O princípio da Reforma continua indispensável:
SOLA SCRIPTURA.
Não significa desprezar mestres, comentaristas ou a história da Igreja.
Significa que todos eles permanecem debaixo da Palavra.
Paulo está debaixo da Palavra inspirada que Deus lhe concedeu escrever.
Os teólogos estão debaixo da Palavra.
Os concílios estão debaixo da Palavra.
As denominações estão debaixo da Palavra.
Os pastores estão debaixo da Palavra.
E Ellen G. White também precisa estar debaixo da Palavra.
Nenhuma visão posterior pode completar o Evangelho.
Nenhuma profetisa posterior pode acrescentar doutrina ao depósito apostólico.

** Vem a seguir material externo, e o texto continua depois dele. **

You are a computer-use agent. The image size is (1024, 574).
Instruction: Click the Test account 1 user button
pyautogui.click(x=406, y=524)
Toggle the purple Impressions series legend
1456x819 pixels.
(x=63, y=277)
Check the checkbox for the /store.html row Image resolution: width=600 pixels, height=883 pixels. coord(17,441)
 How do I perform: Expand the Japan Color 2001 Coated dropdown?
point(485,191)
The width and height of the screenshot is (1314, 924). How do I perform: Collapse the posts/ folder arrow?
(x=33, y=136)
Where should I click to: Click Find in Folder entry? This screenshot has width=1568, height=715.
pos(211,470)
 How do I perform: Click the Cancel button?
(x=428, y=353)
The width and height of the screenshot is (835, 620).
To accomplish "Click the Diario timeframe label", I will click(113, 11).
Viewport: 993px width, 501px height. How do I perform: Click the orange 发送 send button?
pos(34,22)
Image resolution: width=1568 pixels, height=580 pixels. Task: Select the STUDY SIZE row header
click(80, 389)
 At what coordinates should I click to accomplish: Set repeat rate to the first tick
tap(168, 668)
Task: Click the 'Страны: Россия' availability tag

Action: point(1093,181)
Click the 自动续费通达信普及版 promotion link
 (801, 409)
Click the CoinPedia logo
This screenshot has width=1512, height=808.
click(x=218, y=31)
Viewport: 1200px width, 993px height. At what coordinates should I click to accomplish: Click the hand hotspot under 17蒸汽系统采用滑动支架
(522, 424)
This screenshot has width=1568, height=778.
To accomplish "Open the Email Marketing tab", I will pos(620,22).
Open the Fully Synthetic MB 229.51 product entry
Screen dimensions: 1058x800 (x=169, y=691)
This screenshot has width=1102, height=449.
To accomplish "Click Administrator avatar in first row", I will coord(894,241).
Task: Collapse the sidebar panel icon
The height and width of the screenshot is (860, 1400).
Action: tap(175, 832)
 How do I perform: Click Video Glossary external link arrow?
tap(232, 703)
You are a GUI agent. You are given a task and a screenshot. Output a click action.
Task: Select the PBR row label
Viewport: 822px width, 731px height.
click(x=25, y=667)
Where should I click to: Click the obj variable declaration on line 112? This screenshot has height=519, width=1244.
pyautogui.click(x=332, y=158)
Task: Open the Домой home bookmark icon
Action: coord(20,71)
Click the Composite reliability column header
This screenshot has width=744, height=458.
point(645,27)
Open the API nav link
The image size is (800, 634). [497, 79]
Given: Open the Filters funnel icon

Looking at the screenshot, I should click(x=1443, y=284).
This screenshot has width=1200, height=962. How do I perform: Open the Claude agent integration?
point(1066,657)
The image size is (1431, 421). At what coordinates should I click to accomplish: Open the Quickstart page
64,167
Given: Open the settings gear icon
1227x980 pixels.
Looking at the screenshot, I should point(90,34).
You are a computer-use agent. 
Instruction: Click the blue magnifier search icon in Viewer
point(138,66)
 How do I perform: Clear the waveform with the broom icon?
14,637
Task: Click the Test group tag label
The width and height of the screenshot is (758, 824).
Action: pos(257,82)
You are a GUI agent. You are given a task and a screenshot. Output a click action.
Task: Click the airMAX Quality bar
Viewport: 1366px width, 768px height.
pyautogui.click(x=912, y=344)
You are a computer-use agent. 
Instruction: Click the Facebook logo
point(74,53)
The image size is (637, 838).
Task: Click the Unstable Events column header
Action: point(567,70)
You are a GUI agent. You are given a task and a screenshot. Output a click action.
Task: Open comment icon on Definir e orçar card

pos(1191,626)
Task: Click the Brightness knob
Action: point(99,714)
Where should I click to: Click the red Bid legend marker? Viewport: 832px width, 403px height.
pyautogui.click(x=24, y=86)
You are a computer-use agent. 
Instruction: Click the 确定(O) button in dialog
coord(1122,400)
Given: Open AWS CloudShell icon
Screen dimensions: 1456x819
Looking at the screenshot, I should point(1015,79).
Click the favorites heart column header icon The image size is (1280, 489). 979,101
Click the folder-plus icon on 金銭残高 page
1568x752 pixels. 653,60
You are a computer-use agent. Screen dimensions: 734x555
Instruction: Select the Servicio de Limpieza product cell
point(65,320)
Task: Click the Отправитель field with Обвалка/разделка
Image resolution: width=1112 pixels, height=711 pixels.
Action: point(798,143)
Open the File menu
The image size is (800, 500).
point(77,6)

Nenhuma paráfrase pode transformar interpretação denominacional em texto inspirado.
Nenhuma tradição possui autoridade para inserir no texto aquilo que Deus não colocou nele.
Por isso, permanece atual o exemplo dos bereanos:
“Estes foram mais nobres do que os de Tessalônica, pois receberam a palavra com toda a avidez, examinando diariamente as Escrituras para ver se estas coisas eram assim.”
Atos 17:11
Eles não perguntavam:
“O que nossa profetisa disse?”
Perguntavam:
“O QUE DIZEM AS ESCRITURAS?”
Esse deve continuar sendo o princípio da Igreja de Cristo.
XI – REFLEXÃO FINAL
“Viver sem ler é perigoso: você acaba acreditando em tudo aquilo que lhe dizem.”
Quem não examina torna-se prisioneiro das palavras dos outros.
Aprende a repetir pensamentos alheios como se fossem seus; aceita interpretações que nunca investigou; recebe doutrinas que jamais confrontou com a Palavra de Deus e, pouco a pouco, pode confundir aquilo que homens disseram sobre Deus com aquilo que Deus efetivamente revelou em sua Palavra.
Não devemos temer o exame.
A verdade não precisa fugir das perguntas.
Doutrinas verdadeiras suportam investigação.
Profetas verdadeiros suportam o teste bíblico.
E aquilo que realmente procede de Deus jamais precisará modificar as Escrituras para conseguir apoio.
“Examinai tudo. Retende o bem.”
1 Tessalonicenses 5:21
Que o Senhor nos conceda entendimento, discernimento e coragem para permanecermos fiéis à sua Palavra, rejeitando qualquer acréscimo humano que pretenda ocupar o lugar da revelação divina.